*WHAT YOU WILL DO*
Every record must appear in your copy exactly as written, with no pictures.

::: INPUT DATA

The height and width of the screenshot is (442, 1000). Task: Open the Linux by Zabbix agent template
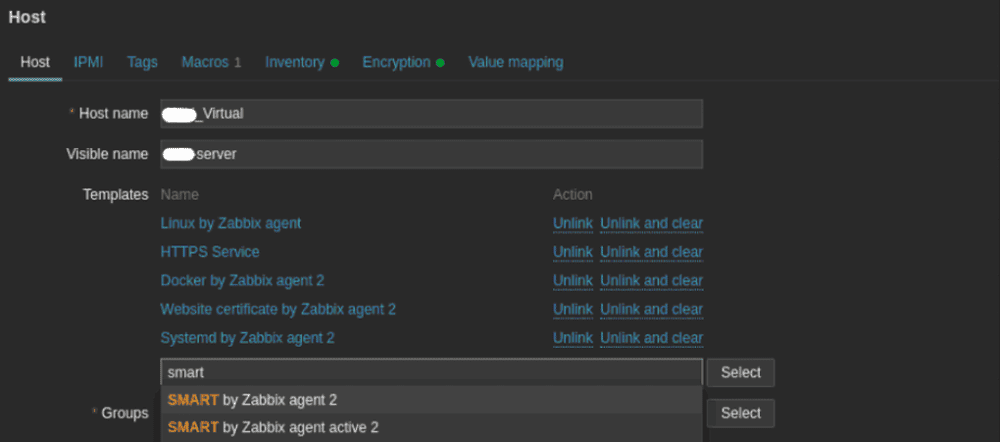click(x=230, y=223)
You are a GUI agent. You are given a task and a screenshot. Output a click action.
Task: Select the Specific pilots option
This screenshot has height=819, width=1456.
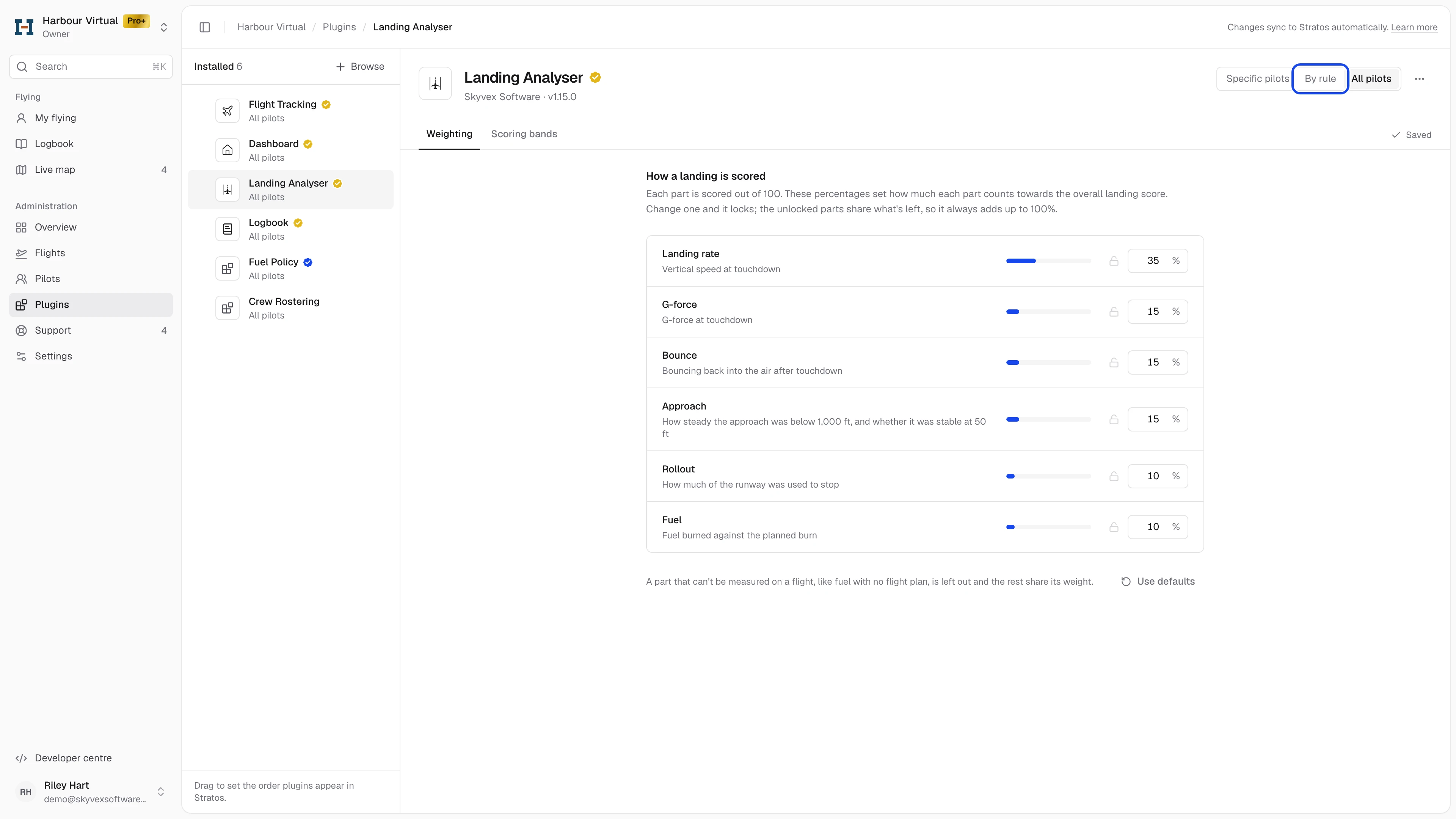pos(1258,78)
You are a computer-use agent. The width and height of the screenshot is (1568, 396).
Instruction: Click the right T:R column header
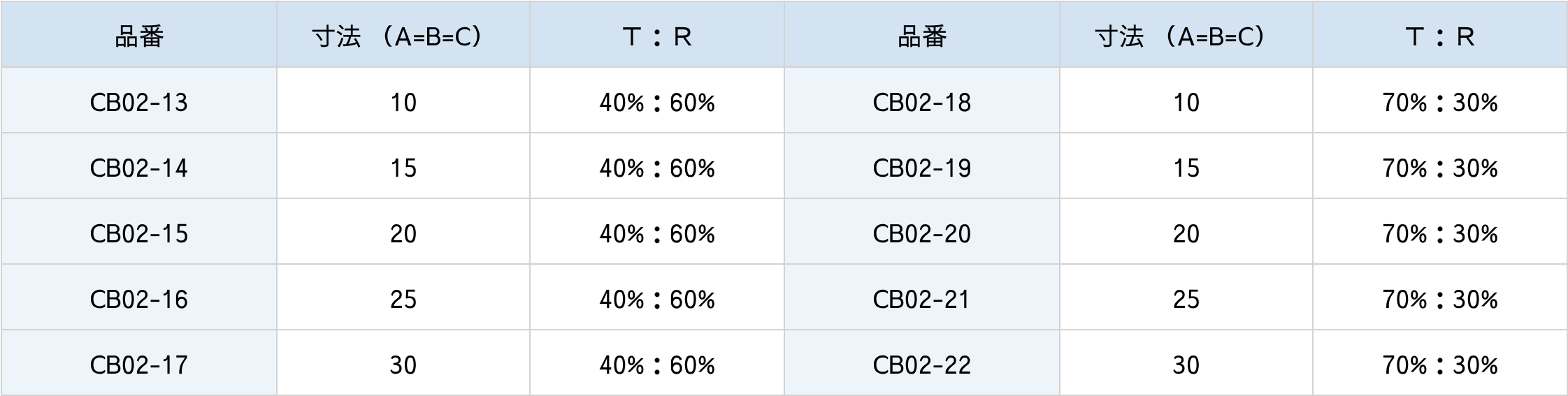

::::::

*EXERCISE ANSWER*
The height and width of the screenshot is (442, 1000). Task: Open the Linux by Zabbix agent template
click(x=230, y=223)
You are a GUI agent. You are given a task and a screenshot. Output a click action.
Task: Select the Specific pilots option
This screenshot has height=819, width=1456.
pos(1258,78)
You are a computer-use agent. The width and height of the screenshot is (1568, 396).
Instruction: Click the right T:R column header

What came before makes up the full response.